They did show interest in stuff we had in common. Ball games and athletics and riding motorcycles and military matters and inventing and politics with my old man - philosophy discussions, art, music, writing, and reading with my mother. Family with both of em. That still holds pretty much true.

So I suspect, and this is just an hypothesis since we never really talk about this stuff, specifically because they have no real interest in it, that they look upon D&D and gaming in general as something peculiar to my nature and not theirs. But that they see it as a part of my personality.

Anywho, your question was interesting to consider. I'm gonna go listen to Aquinas now and catch up on some news and have lunch.

See ya.
 

I'm 43, have three kids (two of whom now play), have an ex to deal with (mother of two older children) & current female partner (mother of my third child) (neither of whom play). I started playing in 1979.

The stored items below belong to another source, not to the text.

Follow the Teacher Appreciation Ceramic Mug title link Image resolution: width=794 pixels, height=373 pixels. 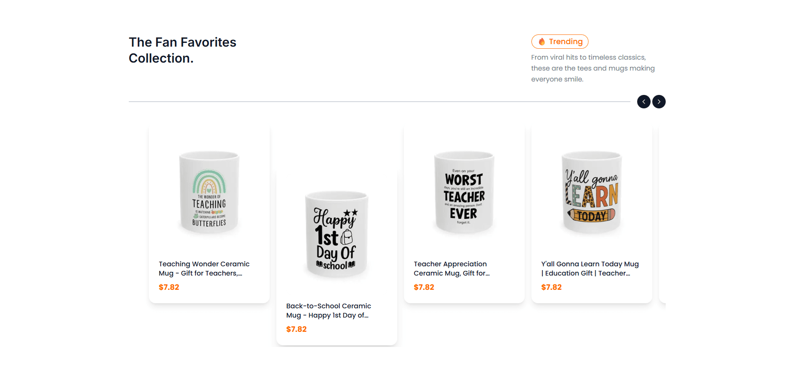451,268
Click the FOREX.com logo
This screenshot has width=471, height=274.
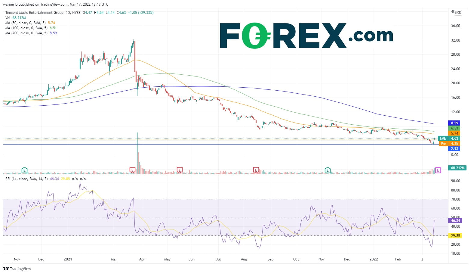(306, 36)

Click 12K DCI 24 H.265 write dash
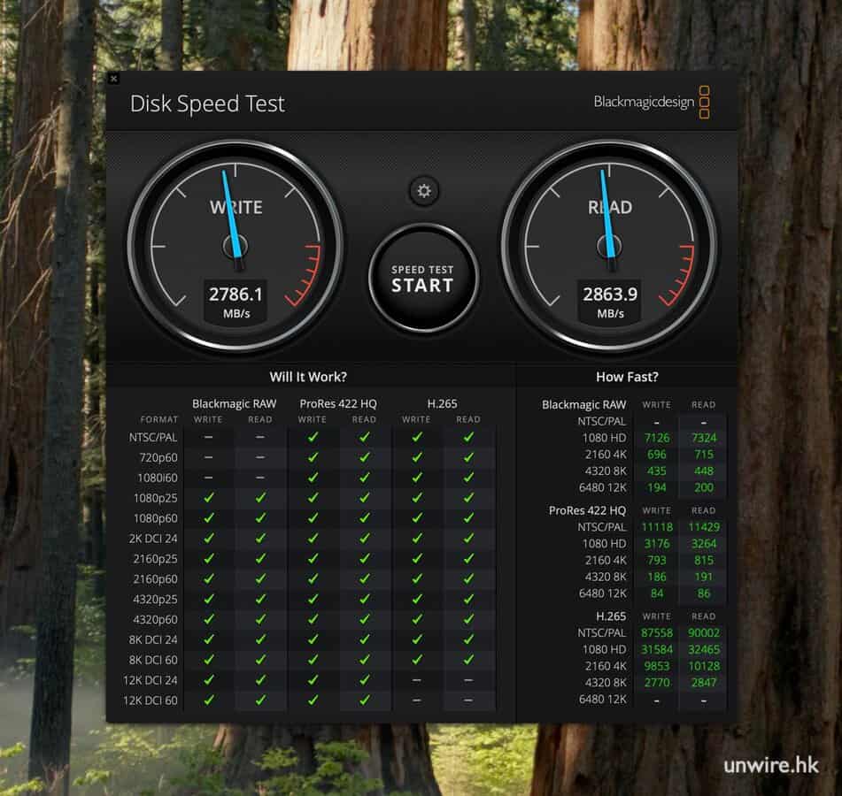coord(416,680)
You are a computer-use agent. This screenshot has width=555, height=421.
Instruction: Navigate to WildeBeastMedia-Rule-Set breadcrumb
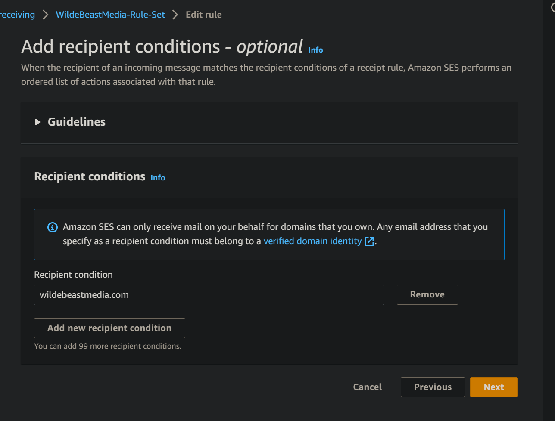click(x=110, y=15)
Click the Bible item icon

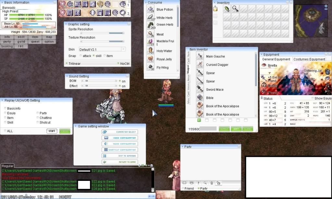pos(200,98)
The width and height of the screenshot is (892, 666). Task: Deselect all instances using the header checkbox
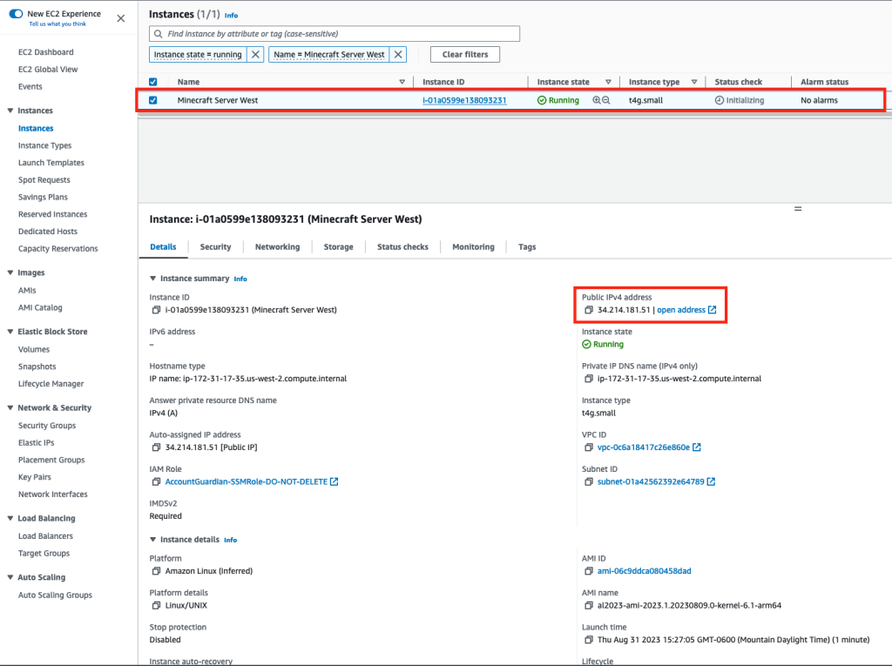tap(154, 81)
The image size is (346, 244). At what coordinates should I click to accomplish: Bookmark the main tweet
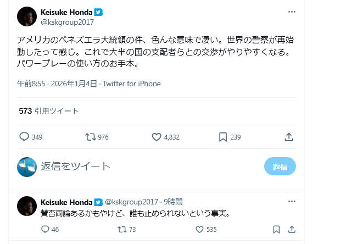[222, 137]
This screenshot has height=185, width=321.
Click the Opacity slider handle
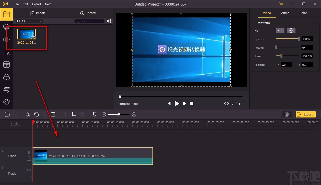click(x=299, y=39)
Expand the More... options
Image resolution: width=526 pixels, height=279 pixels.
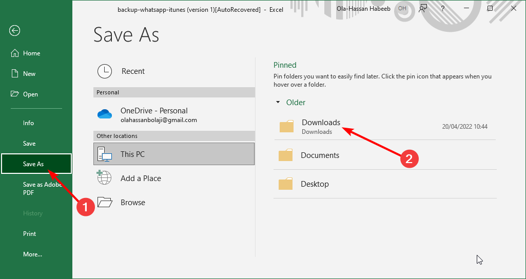32,254
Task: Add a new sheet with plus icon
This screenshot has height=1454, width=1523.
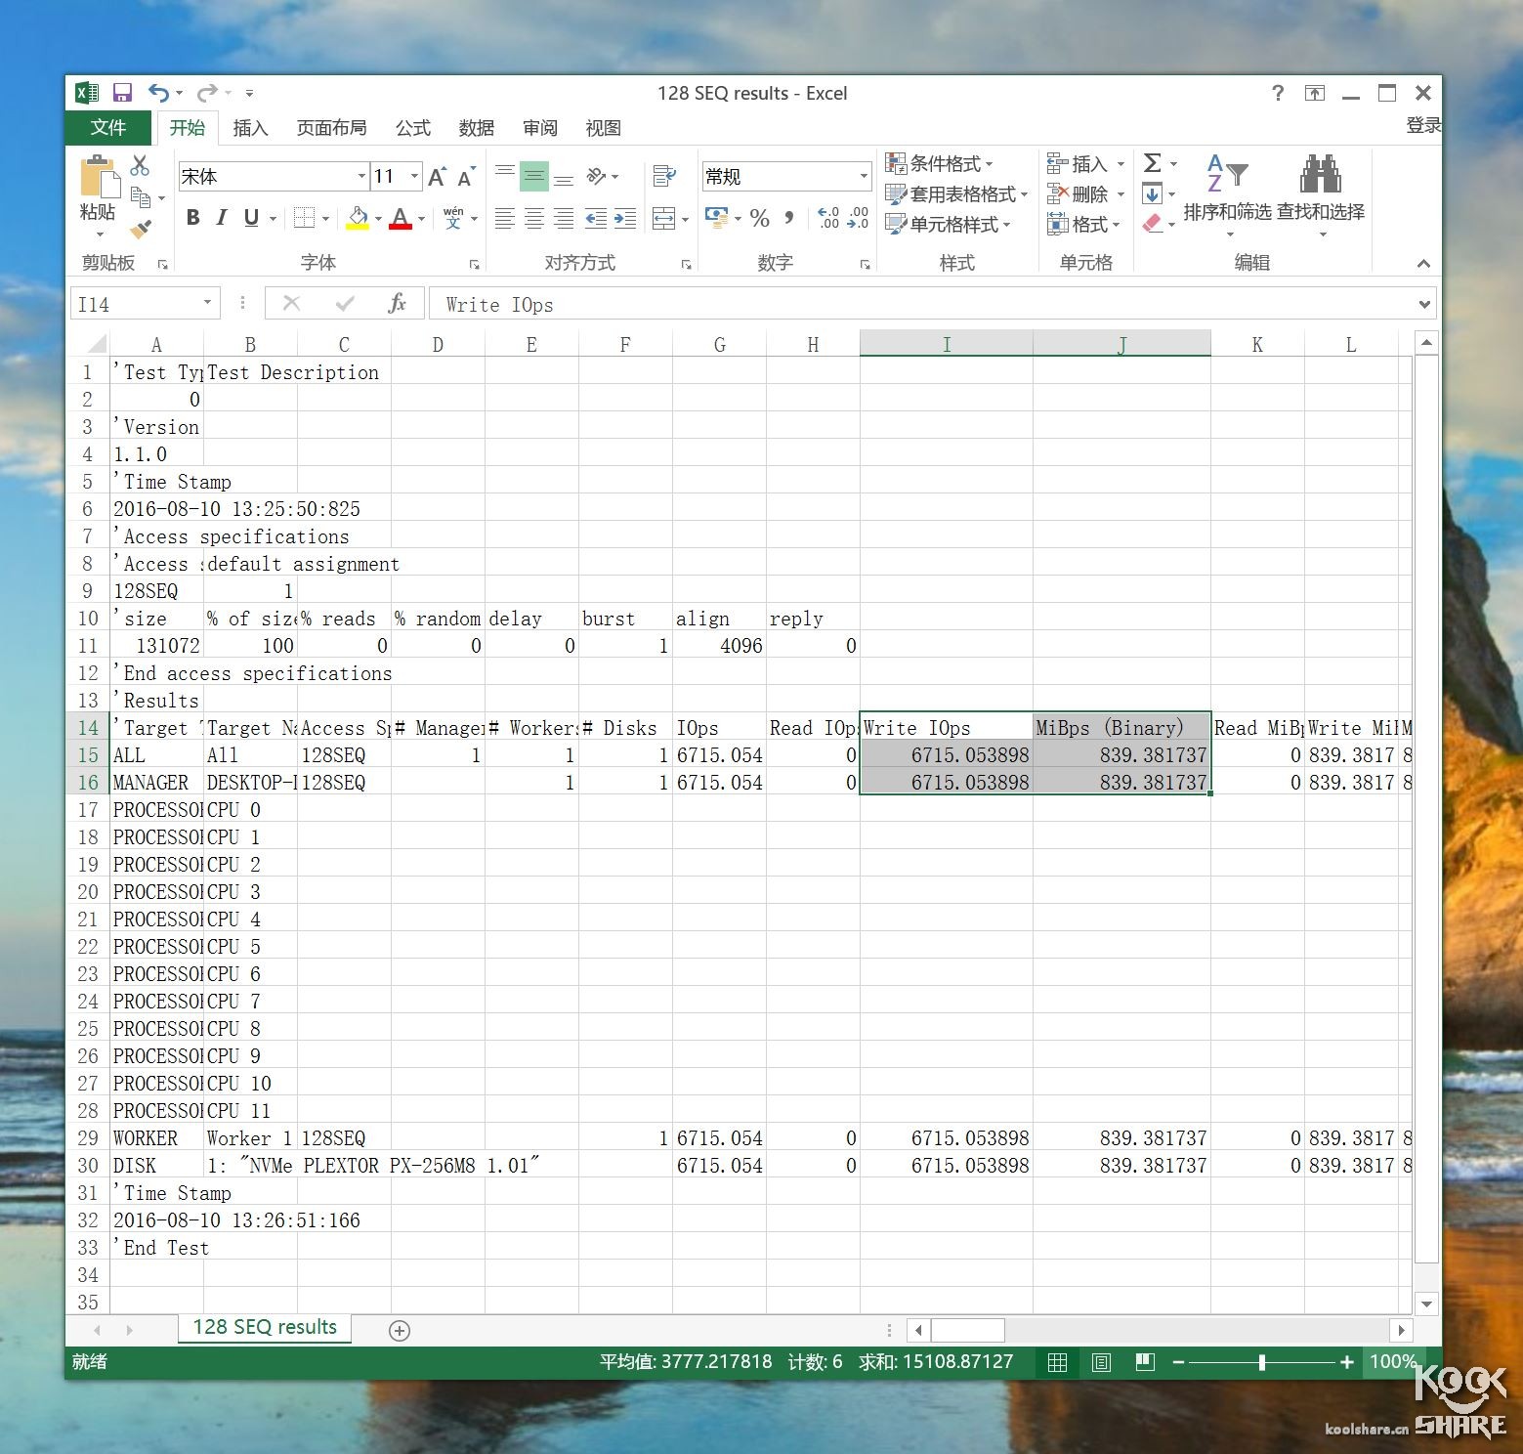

When I was a kid, my parents certainly did not mind my playing D&D; they were pretty supportive. Drove me out to the hobby shop and everything.

They did once suggest that my weekly games would be no more if my marks didn't improve (they did improve; smart parents target things that motivate their kids!). My dad was not altogether happy once when I biked out to Oconomowac to the hobby store there (as I neither asked permission nor told them I was going, and it was a long bike ride from Hartland, WI).....but he wasn't particularly cross either, all things considered. When I decided to walk the 60 miles to Brookfield Mall to pick up some modules, my mother drove out to get me afterwards ("Brookfield? What are you doing there? What do you mean you walked!?!").

Altogether, my parents actually come closest to sainthood when I consider how well they dealt with the curves I occasionally threw them.

They probably know I still play, and probably still have the same non-attitude towards it. They are very supportive of my writing overall, though, which includes my work for Dragon Roots magazine.